Here's the other fun thing: yesterday there was a "Two Fat Ladies" marathon on the Food Network. Not that I'd ever seen more than a few minutes of the show, not that I'd given it much thought except it sounded insulting, and I'm sure I read recently (last year?) that one of the two fat ladies died. Probably of being too fat. But what a fun show! These two women, probably in their 50s, rather rotund, yes indeed, ride around Great Britain in this motorcyle with attachment, sidecar, whatever it's called, and end up in some lighthouse, or castle, or manor house, or abbey, and go into the kitchen and cook a huge meal filled with animal parts and fat and lots of BUTTER. It's great!

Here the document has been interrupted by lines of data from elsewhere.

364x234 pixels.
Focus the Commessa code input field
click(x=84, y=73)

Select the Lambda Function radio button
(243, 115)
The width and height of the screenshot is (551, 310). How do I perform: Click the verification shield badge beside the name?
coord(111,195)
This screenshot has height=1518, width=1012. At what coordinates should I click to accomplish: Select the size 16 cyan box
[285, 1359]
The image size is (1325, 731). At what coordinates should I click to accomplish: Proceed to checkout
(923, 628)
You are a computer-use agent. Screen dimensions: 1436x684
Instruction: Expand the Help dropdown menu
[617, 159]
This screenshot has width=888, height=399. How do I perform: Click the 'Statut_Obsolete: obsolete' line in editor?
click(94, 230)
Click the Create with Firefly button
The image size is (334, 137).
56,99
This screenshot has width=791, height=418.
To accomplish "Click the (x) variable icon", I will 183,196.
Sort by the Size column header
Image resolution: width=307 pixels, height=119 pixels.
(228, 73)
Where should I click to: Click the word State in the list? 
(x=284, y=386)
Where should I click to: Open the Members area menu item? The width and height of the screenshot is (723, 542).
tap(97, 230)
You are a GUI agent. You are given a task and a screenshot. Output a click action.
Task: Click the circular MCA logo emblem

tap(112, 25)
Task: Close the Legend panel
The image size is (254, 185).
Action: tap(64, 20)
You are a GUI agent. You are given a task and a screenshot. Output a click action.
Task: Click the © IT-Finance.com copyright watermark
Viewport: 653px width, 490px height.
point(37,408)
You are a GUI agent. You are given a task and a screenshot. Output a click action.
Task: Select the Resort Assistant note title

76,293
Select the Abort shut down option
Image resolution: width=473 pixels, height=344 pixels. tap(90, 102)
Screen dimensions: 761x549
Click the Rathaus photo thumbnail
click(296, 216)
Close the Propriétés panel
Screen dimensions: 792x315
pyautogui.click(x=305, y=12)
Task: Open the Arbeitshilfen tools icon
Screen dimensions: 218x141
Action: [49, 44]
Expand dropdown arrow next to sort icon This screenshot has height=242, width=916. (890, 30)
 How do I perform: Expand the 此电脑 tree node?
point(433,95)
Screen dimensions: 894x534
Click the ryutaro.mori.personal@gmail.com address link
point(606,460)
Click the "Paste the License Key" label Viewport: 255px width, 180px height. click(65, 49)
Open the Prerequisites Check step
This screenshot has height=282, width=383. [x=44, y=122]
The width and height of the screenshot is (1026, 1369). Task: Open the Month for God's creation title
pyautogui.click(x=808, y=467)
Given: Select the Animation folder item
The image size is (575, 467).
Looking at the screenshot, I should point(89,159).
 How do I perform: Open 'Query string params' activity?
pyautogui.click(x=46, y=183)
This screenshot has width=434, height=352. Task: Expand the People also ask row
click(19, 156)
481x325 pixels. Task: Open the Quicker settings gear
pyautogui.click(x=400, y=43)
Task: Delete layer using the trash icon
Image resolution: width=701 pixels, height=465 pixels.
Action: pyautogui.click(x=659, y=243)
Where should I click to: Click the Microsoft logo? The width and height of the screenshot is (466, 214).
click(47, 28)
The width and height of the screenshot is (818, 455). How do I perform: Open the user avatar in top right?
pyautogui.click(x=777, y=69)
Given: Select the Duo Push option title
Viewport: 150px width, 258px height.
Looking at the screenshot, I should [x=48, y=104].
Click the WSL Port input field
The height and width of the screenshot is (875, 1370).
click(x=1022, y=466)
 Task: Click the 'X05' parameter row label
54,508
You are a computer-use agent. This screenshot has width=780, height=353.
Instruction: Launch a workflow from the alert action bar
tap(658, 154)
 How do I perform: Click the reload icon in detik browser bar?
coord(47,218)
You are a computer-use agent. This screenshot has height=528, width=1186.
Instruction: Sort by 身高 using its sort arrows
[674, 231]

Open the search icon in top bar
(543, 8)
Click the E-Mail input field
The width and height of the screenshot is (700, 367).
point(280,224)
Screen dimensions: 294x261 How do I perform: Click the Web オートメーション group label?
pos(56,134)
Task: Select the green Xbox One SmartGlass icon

They talk to each other a bit while they're cooking and it's stories like, "My mother never cooked until she was 60 - well, you know she wasn't allowed, we always had servants. But then when my father suddenly left us she decided she wanted to cook....and she made this dish." The father left because he had better things to do, he didn't die or anything.

Then they're talking about Mandalay, and that summer in Burma, or whatever, and these are two cultured, very upper class British biddies with spitfire! They trill all their 'r's and they're sassy and saucy and the one looks really butch actually, and who am I to say, but maybe it's that she looks like a man in the face and wears no makeup (not that I wear makeup either, but, well, I'm just being descriptive is all). And the other always wears red lipstick and at the end sits with a cig, as if she's just had sex instead of just cooked a big meal - and they don't eat, they cook for groups of other people. I loved it. I couldn't stop watching. Even the picnic with the lamb pie and the pork pie, which was bacon wrapped around pork. With some stuffing in layers, but pork wrapped around pork?! Egad! I wanted to try it!

I fell asleep whilst they were in the Benedectine Nuns' Abbey, and it was a beautiful old castle looking structure in Ireland, sitting on a lake. Wales, Ireland, Northern England, beautiful, beautiful, fantastic HUGE kitchens! And these tales in between delicate British politeness, "What were you going to say, Clarissa?", "What are you cooking over there, Jennifer?"

I guess that's all I had. I shouldn't have put the raw red onions on the salad. Too much, it's stuck in my mouth now. I'm going to eat Spring Rolls and watch the Joe show with Norman. And dream of feeling well, of being healthy and energized. And having a larder filled with all the garlic dill mayo I could possibly want - in a large beautiful kitchen in a castle overlooking the Welsh countryside.